The Dangers of Suicidal Thinking and Substance Abuse

Posted by | Alcohol and Drug Use, Co-Occurring Disorders & Mental Health, Treatment Programs | March 01, 2016

Suicide is most often a symptom of depression. However, it can be a symptom of other forms of mental illness, such as post traumatic stress disorder (PTSD). When a person continues to experience thoughts of death or ending their life, they are at risk of actually attempting suicide. And they are at risk of losing their life.

This risk greatly increases when a person is also using substances. This was true for the comedian Robin Williams who took his life in 2014 and who struggled with depression and substance use for most of his adult life. Shortly before his death, Williams admitted himself into Hazelden Treatment Center in Minnesota. Although he was scheduled to spend several weeks there, he discontinued his treatment. It’s unclear what caused his depression and whether he was able to keep up with his depression treatment throughout his life due to a busy acting career.

Like Williams, there are many people who use drugs and alcohol as a means to cope with their suicidal thinking and depression. At the same time, those who struggle with addiction can sometimes develop mental illness, such as depression or anxiety. According to the National Institute of Drug Abuse (NIDA), it’s  common for those with addiction to also have a psychological illness. In fact, about 60% of those who have an addiction also have a mental illness of some kind.

However, more specifically, the combination of substance use and suicidal thinking can create great risk for a person. For instance, a person may become more impulsive, less rational, more emotional, and less logical when under the influences of drugs and/or alcohol. In fact, consumption of high amounts of alcohol has been linked to suicide attempts in research studies. Alcohol is considered to be a risk factor for suicide even when a person doesn’t have an addiction or dependence to alcohol. One reason for this is because when a person is under the influence of alcohol, their judgment is impaired, they have less inhibitions, and they are more impulsive. Alcohol can influence a person in such a way that they break through the fear that tends to come with contemplating suicide. Without fear of committing suicide, they are likely to act upon it.

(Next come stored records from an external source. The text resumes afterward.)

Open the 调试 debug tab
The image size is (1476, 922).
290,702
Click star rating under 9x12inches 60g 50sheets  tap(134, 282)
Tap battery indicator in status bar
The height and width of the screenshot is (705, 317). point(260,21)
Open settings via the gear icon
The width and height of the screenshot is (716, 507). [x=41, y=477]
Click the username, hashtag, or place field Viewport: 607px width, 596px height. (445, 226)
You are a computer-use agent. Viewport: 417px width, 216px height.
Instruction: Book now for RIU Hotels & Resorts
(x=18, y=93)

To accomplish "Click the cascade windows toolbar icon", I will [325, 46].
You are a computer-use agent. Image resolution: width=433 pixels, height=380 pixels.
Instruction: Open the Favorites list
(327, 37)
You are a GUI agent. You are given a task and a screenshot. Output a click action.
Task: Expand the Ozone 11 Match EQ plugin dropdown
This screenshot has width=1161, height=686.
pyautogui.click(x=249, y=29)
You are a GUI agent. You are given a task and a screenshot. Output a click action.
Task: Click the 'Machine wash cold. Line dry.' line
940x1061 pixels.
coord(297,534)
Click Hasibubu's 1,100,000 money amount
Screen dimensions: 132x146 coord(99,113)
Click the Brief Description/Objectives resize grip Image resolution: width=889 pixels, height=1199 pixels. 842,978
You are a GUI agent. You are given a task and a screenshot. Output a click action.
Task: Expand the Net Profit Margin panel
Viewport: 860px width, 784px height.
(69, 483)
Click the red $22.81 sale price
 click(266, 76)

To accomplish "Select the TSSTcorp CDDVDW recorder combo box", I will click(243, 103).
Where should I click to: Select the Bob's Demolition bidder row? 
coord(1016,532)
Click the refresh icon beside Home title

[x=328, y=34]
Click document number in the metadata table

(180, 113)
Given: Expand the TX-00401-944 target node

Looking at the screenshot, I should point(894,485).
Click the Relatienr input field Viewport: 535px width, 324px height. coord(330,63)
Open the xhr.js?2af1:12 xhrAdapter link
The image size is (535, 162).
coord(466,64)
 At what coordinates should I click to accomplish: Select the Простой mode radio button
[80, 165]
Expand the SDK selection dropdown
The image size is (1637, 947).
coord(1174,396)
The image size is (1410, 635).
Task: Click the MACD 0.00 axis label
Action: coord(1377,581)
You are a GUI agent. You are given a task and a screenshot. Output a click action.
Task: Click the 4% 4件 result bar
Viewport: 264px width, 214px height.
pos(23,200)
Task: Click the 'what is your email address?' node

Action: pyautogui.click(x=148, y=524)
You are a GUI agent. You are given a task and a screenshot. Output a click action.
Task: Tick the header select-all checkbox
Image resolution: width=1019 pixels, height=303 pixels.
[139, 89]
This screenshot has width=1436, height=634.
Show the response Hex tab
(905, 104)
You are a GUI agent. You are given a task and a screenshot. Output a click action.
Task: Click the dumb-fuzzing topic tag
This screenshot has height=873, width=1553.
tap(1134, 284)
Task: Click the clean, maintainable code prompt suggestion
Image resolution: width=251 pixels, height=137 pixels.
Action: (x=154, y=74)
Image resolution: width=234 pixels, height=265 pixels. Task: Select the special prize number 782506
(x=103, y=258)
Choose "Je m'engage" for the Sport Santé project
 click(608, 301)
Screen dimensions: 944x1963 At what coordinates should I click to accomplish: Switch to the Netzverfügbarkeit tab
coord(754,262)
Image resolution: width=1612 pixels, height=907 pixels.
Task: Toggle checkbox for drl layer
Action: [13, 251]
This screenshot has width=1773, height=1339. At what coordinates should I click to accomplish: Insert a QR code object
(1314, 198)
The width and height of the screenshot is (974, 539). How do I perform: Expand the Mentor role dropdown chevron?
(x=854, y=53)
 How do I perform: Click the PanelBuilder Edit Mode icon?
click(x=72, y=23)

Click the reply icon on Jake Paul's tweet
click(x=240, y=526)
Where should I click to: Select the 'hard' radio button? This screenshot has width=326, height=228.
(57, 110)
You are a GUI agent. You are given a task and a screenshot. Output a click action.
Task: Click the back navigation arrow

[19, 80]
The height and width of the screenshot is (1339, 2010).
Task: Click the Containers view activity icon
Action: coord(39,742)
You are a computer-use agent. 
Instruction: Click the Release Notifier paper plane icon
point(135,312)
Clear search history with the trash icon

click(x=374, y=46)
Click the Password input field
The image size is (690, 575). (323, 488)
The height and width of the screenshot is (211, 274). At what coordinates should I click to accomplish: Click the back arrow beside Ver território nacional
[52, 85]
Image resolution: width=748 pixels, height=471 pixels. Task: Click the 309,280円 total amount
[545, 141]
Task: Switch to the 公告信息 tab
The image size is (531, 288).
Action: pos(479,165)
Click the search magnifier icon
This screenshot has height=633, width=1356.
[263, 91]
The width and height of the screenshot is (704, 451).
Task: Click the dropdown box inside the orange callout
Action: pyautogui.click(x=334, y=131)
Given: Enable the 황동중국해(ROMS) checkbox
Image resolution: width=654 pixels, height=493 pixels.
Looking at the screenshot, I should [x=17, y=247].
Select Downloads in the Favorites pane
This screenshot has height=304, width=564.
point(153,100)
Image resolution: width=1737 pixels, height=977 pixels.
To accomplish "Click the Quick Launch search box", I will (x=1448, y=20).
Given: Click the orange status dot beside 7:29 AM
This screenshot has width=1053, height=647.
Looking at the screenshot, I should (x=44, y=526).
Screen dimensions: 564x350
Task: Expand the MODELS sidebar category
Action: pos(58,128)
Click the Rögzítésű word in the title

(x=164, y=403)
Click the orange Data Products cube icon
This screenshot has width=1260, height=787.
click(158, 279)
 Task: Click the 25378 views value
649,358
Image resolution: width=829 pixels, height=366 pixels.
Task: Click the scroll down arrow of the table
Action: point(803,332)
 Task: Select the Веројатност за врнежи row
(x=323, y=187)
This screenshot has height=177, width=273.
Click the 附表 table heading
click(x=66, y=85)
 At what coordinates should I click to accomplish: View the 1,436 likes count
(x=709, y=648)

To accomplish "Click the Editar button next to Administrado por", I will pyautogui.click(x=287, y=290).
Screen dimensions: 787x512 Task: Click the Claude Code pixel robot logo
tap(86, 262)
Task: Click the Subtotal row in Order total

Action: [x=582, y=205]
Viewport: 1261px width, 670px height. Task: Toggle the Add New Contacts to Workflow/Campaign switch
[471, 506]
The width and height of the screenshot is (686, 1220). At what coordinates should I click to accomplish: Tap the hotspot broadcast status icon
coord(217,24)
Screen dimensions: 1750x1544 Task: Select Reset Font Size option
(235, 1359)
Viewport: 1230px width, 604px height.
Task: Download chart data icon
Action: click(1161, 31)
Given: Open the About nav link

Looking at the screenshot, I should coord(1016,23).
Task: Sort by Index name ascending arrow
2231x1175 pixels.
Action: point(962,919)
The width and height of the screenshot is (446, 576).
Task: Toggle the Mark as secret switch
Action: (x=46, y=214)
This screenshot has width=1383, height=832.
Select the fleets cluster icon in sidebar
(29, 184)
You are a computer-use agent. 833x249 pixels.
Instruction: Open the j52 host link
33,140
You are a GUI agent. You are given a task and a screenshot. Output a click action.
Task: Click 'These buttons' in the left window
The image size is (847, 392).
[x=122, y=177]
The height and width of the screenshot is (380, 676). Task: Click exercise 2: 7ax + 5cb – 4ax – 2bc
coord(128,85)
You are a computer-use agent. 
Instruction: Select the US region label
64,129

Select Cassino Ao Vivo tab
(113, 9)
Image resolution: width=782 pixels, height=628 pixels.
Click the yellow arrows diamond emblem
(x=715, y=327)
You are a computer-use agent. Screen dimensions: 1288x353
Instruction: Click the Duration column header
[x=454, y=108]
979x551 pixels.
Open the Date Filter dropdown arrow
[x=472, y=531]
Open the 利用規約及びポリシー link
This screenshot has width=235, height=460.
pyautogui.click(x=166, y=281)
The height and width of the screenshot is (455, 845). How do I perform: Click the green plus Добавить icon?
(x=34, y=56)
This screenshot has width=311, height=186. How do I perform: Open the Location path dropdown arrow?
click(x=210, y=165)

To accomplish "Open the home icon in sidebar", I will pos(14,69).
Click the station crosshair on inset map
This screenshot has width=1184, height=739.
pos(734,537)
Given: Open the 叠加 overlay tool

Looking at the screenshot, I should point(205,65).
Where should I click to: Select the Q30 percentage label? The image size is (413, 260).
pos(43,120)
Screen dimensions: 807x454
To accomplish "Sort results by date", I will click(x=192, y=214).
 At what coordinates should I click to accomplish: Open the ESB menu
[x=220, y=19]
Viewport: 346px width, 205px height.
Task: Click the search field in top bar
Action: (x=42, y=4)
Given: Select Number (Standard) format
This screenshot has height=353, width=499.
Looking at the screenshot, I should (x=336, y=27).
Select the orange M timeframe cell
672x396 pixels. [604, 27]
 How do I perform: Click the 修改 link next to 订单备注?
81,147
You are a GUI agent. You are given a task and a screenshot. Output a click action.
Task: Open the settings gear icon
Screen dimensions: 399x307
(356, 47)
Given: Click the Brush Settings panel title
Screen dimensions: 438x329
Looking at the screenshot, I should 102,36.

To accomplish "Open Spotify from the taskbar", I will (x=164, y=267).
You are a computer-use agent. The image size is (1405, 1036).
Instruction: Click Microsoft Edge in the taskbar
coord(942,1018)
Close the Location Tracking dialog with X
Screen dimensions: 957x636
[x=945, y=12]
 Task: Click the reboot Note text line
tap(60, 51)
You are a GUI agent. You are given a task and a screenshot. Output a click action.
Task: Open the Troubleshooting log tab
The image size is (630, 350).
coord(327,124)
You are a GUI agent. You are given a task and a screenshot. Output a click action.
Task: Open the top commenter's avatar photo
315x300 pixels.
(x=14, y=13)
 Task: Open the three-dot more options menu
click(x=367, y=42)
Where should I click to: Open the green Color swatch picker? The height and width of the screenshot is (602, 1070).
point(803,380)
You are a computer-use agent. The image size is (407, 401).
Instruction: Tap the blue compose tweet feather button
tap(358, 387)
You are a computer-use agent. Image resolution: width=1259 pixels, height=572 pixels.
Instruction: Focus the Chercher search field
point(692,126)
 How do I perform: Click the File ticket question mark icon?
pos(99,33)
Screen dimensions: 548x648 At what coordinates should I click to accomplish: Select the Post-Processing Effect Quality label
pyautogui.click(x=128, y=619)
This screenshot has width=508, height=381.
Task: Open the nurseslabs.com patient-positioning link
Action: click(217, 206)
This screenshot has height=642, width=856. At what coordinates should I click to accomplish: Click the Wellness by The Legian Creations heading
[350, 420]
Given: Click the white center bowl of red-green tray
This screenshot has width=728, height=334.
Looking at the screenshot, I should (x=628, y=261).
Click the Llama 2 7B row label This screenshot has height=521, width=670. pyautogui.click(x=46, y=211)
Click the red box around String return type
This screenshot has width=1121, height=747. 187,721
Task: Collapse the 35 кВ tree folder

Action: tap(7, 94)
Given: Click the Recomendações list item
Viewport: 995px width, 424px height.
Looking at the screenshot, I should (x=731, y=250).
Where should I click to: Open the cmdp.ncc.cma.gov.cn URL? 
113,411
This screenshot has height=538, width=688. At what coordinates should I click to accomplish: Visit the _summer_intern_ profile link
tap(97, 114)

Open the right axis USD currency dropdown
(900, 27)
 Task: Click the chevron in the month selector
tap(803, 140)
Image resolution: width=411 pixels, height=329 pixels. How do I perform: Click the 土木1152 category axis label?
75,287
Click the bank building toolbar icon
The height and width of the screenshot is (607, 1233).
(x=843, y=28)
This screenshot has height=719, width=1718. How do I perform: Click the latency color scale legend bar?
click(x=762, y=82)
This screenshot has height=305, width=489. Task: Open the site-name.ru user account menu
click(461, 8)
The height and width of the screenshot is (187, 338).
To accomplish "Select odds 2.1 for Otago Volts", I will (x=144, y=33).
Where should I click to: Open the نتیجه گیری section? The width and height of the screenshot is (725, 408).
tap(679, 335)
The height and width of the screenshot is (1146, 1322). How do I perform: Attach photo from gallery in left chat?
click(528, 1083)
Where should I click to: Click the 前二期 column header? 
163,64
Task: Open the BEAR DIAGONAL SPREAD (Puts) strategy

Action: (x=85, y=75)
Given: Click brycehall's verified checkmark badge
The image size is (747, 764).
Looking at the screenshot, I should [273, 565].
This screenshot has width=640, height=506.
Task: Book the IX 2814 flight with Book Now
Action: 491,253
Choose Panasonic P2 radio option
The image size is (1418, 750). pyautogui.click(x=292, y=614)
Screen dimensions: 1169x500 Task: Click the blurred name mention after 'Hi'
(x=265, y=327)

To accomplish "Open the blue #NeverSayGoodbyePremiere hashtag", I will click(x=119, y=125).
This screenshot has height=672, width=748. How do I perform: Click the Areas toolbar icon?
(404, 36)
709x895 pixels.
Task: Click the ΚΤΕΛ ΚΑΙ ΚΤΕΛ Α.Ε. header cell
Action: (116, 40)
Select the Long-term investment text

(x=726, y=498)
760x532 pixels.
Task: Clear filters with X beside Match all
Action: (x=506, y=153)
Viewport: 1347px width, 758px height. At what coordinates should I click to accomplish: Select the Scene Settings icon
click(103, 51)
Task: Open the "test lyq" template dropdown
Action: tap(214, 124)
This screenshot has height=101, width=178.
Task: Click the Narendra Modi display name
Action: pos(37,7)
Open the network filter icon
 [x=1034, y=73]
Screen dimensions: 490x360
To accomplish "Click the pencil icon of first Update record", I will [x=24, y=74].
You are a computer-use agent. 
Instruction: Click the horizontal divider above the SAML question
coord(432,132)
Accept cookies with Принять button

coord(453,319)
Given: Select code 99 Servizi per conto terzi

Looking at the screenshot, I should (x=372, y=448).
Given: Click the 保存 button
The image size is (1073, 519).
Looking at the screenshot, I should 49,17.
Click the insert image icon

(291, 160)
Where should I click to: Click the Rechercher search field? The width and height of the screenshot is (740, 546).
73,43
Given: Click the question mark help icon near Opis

If you or someone you know is at risk of suicide and/or alcohol addiction, it’s important to get help. If someone is suicidal they may be depressed or have another mental illness. Research indicates that the best form of treatment for a co-existing mental illness and an addiction is to treat both disorders at the same time. In fact, when they are treated concurrently, there is a significant decrease in suicide attempts. When left untreated, however, the mental illness can worsen the addiction and the addiction can worsen the mental illness.

If you’re struggling with suicidal thoughts and addiction, contact a mental health provider immediately.